• Maria da Hora

O início da análise sensorial

Saber como funciona a análise sensorial é de suma importância, seja você Sommelier/Sommelière, Mestre Cervejeiro, Cervejeiro Caseiro e até mesmo Entusiasta, mas o que de fato é a análise?

Análise sensorial é a disciplina cientifica usada para interpretar reações às características das bebidas, onde são percebidas pelos sentidos da visão, paladar e olfato, ou seja, ela é fundamental para garantir a qualidade e aceitação do produto junto ao consumidor e pode ser aplicada em qualquer tipo de bebida.


Paladar e olfato trabalham conjuntamente para que se possa reconhecer e apreciar os diferentes sabores. A comida entra na boca, estimula os receptores das papilas gustativas e os impulsos nervosos são enviados ao cérebro, que os interpreta como sabor.


Quando você prova um bombom, por exemplo, o cérebro percebe um sabor doce através das papilas gustativas e um aroma agradável de chocolate através da cavidade nasal.

Células do paladar e olfato são as únicas do sistema nervoso que são substituídas quando velhas ou danificadas, diferente de outras células sensoriais, as gustativas se regeneram a cada cinco dias! Um exemplo bem simples: “quando você queima sua língua com alimentos ou bebidas quentes, ela volta ao normal após cinco dias”.


O corpo humano é capaz de se relacionar com o ambiente por meio da visão, audição, paladar, tato e olfato, em contraste com o olfato, o gosto se limita à percepção apenas em cinco sensações primárias, registrados pelas papilas gustativas:


  • Doce: os álcoois, aldeídos e aminoácidos também podem provocar a sensação do sabor doce – Características: última das quatro sensações gustativas básicas, percebido na ponta da língua. Oportunidade dependente do estilo de cerveja; Alto nível: a falta de nutrientes no mosto, pobre devido à falta de oxigênio, nutrientes ou outros defeitos; Efeito da temperatura: “chá ou café quente é menos amargo”. As sensações gustativas variam com a temperatura, a sensibilidade aos sais parece aumentar com o decréscimo da temperatura, já em relação ao doce a sensibilidade aumenta com o também aumento da temperatura – o doce parece ficar mais doce quando está quente.

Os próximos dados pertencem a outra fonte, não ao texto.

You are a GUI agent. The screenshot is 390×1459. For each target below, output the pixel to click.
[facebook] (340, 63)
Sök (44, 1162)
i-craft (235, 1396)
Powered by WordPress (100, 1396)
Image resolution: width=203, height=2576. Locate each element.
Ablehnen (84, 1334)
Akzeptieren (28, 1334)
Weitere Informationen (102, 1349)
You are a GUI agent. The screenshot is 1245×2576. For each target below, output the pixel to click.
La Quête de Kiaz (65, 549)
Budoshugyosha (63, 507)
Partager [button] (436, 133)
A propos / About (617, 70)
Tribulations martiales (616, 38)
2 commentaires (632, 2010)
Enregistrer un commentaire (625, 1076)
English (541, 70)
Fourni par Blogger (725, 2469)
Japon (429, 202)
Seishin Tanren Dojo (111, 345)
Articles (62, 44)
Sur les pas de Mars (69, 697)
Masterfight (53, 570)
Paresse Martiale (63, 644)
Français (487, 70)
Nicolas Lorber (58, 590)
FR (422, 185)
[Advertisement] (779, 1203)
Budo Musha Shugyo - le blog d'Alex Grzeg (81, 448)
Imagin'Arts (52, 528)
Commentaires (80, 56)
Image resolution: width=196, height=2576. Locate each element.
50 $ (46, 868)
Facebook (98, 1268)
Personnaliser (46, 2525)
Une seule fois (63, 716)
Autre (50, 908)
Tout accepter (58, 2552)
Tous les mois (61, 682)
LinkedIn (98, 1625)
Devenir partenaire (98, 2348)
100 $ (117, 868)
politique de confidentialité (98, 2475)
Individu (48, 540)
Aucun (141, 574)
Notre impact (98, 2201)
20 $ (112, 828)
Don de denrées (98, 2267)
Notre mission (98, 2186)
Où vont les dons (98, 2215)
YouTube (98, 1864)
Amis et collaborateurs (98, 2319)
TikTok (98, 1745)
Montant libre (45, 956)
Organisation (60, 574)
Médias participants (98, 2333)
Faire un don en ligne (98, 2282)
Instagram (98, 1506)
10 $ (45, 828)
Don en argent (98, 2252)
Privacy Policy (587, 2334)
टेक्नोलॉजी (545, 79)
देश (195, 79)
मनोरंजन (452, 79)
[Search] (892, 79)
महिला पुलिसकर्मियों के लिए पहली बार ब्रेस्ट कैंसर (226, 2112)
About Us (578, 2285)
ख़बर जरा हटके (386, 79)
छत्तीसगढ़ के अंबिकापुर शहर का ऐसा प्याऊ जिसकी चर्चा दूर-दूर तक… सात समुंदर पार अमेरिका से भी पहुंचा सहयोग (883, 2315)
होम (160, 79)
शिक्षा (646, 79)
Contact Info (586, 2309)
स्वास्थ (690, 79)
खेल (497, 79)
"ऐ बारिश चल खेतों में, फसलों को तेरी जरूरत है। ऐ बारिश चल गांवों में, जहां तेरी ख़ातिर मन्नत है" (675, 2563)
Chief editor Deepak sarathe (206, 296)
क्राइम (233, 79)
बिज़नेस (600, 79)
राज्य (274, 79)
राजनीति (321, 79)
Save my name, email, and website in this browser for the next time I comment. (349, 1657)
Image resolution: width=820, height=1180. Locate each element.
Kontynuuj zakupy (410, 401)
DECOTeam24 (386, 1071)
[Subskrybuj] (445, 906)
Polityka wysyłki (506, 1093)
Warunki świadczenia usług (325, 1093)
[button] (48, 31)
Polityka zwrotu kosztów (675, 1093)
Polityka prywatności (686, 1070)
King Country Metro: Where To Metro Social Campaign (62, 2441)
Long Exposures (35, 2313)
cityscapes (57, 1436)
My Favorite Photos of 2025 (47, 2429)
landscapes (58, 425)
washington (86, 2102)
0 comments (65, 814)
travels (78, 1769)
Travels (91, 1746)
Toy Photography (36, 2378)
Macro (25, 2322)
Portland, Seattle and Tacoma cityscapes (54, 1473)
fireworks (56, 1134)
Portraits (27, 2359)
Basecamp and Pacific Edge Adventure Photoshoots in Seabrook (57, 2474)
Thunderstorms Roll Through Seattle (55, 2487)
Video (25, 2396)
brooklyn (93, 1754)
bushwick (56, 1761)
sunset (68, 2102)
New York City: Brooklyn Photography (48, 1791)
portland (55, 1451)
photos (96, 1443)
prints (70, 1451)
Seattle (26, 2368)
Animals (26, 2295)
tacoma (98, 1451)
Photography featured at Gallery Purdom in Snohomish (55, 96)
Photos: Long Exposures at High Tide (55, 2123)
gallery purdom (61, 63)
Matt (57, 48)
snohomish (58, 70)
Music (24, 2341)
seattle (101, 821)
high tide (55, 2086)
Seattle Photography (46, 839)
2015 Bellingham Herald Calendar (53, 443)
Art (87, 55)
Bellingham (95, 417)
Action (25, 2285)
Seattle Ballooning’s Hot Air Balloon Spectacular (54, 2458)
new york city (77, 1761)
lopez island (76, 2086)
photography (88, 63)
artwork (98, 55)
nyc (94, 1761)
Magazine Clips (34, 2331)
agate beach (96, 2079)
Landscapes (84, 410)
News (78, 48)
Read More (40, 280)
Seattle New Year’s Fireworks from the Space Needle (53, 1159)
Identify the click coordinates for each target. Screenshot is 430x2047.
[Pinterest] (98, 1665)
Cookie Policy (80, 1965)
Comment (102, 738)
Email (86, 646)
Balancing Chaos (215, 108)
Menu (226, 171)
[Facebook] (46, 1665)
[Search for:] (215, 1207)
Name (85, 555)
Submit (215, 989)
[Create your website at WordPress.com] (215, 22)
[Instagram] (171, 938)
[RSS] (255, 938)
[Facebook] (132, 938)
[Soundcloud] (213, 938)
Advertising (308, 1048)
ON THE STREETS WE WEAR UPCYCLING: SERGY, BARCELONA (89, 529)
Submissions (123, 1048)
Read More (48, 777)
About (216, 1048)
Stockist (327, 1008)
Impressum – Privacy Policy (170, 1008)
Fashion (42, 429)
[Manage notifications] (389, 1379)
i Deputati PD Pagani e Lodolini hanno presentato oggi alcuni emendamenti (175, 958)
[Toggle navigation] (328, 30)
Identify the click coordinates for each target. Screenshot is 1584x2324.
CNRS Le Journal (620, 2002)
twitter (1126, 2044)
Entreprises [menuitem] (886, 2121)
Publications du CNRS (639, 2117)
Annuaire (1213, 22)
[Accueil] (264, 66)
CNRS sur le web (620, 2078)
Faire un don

  • Amargo: são duas classes de substâncias que causam o sabor amargo: substâncias de cadeia longa que contêm nitrogênio e alcaloides. Os alcaloides incluem substâncias usadas em medicina, como a quinina, cafeína, estricnina e a nicotina. A sensibilidade para o sabor amargo tende a ser maior que para todos os outros sabores, porque esse tipo de sensação tem importante função protetora.

  • Azedo: outra sensação de gosto básica é a acidez, que é percebida nas laterais da língua indo para a parte de trás da boca, mas em níveis maiores pode ser sentido na garganta. Geralmente, em cervejas, é percebido como um aroma azedo e tartárico ou aroma de vinagre.

  • Salgado: sabor estimulado pela maioria de sais inorgânicos de baixa massa molecular, o Cloreto de sódio é o potencializador do sabor.

  • Umami: é a quinta sensação, cujos receptores sensoriais na língua humana foram descobertos recentemente. Certos aminoácidos, péptidos ou nucleótidos combinados ou não, sendo a principal substância responsável por este sabor o glutamato de sódio, que é encontrado em alimentos como: alga marinha, carne, tomate, queijo, sardinha, leite humano e de vaca.

A quantidade de aromas percebidos pelo ser humano é imensa. O aroma de uma cerveja pode ser o resultado da contribuição de inúmeros compostos, cada um com as suas peculiaridades. Álcoois, aldeídos, diacetil, ésteres, ácidos orgânicos, fenóis, terpenos são apenas algumas poucas classes de compostos químicos comumente encontrados numa cerveja. Podem conferir aromas de solvente, frutas, manteiga, rançoso, especiarias, cítricos, etc. Dependendo de sua concentração, podem ser extremamente agradáveis ou desagradáveis. Reconhece-los e controlar a sua produção pode ser o diferencial entre uma cerveja espetacular e uma intragável.